The defendant next claims that the trial court was collaterally estopped from admitting evidence of insurance proceeds as a motive for the defendant to commit arson.12 The defendant contends that, by acquitting him of a violation of § 53a-lll (a) (3), the jury in his first trial necessarily determined that he did not commit arson for the purpose of collecting insurance proceeds. Therefore, he argues, the state should have been precluded from introducing the evidence of insurance proceeds at his second trial. We disagree. As the state aptly points out, the principles of collateral estoppel do not preclude admission of the evidence because motive is not an ultimate issue or element of § 53a-l 11 (a) (4) and, therefore, the standard of proof regarding the motive is not beyond a reasonable doubt, as it was in the defendant’s earlier prosecution under § 53a-lll (a) (3).
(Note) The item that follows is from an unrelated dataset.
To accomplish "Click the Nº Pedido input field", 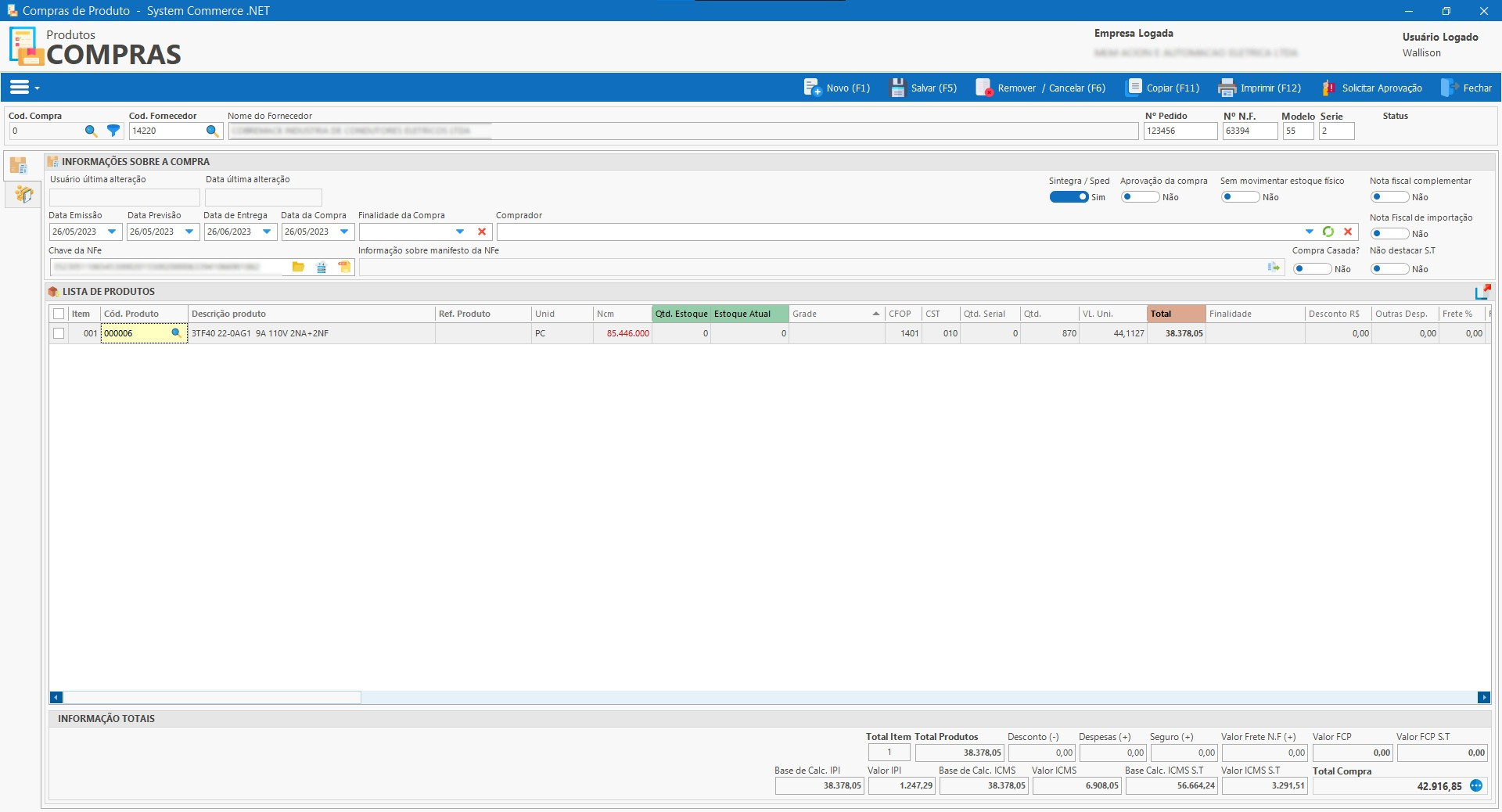I will tap(1179, 131).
As a preliminary matter, we observe that “ [i]n a criminal case, collateral estoppel is a protection included in the fifth amendment guarantee against double jeopardy. Ashe v. Swenson, 397 U.S. 436, 445, 90 S. Ct. 1189, 25 L. Ed. 2d 469 (1970). Collateral estoppel is an awkward phrase, but it stands for an extremely important principle in our adversary system of justice. It means that when an issue of ultimate fact has once been determined by a valid and final judgment, that issue cannot again be litigated between the same parties in any future lawsuit. Id., 443. Collateral estoppel . . . may bar prosecution or argumentation of facts necessarily established in a prior proceeding . . . . To establish whether *298collateral estoppel applies, the court must determine what facts were necessarily determined in the first trial, and must then assess whether the government is attempting to relitigate those facts in the second proceeding.” (Citations omitted; internal quotation marks omitted.) State v. Hope, 215 Conn. 570, 584, 577 A.2d 1000 (1990), cert. denied, 498 U.S. 1089, 111 S. Ct. 968, 112 L. Ed. 2d 1054 (1991).

The defendant concedes that motive is not an element of § 53a-lll (a) (4). He contends, however, that under the circumstances of this case, the motive of committing arson for the purpose of collecting insurance proceeds must be proven beyond a reasonable doubt because it is relevant to establishing the defendant as the perpetrator and his intent to commit the crime.

It is axiomatic that the elements of a crime must be proven beyond a reasonable doubt. United States v. Gaudin, 515 U.S. 506, 509-10, 115 S. Ct. 2310, 132 L. Ed. 2d 444 (1995). This standard of proof extends to underlying facts deemed essential to proof of an element. “Where a group of facts are relied upon for proof of an element of the crime it is their cumulative impact that is to be weighed in deciding whether the standard of proof beyond a reasonable doubt has been met and each individual fact need not be proved in accordance with that standard. It is only where a single fact is essential to proof of an element, however, such as identification by means of fingerprint evidence, that such evidence must support the inference of that fact beyond a reasonable doubt.” (Emphasis added.) State v. McDonough, 205 Conn. 352, 355, 533 A.2d 857 (1987), cert. denied, 485 U.S. 906, 108 S. Ct. 1079, 99 L. Ed. 2d 238 (1988). The defendant argues that his motive falls into this category and already has been resolved by his acquittal.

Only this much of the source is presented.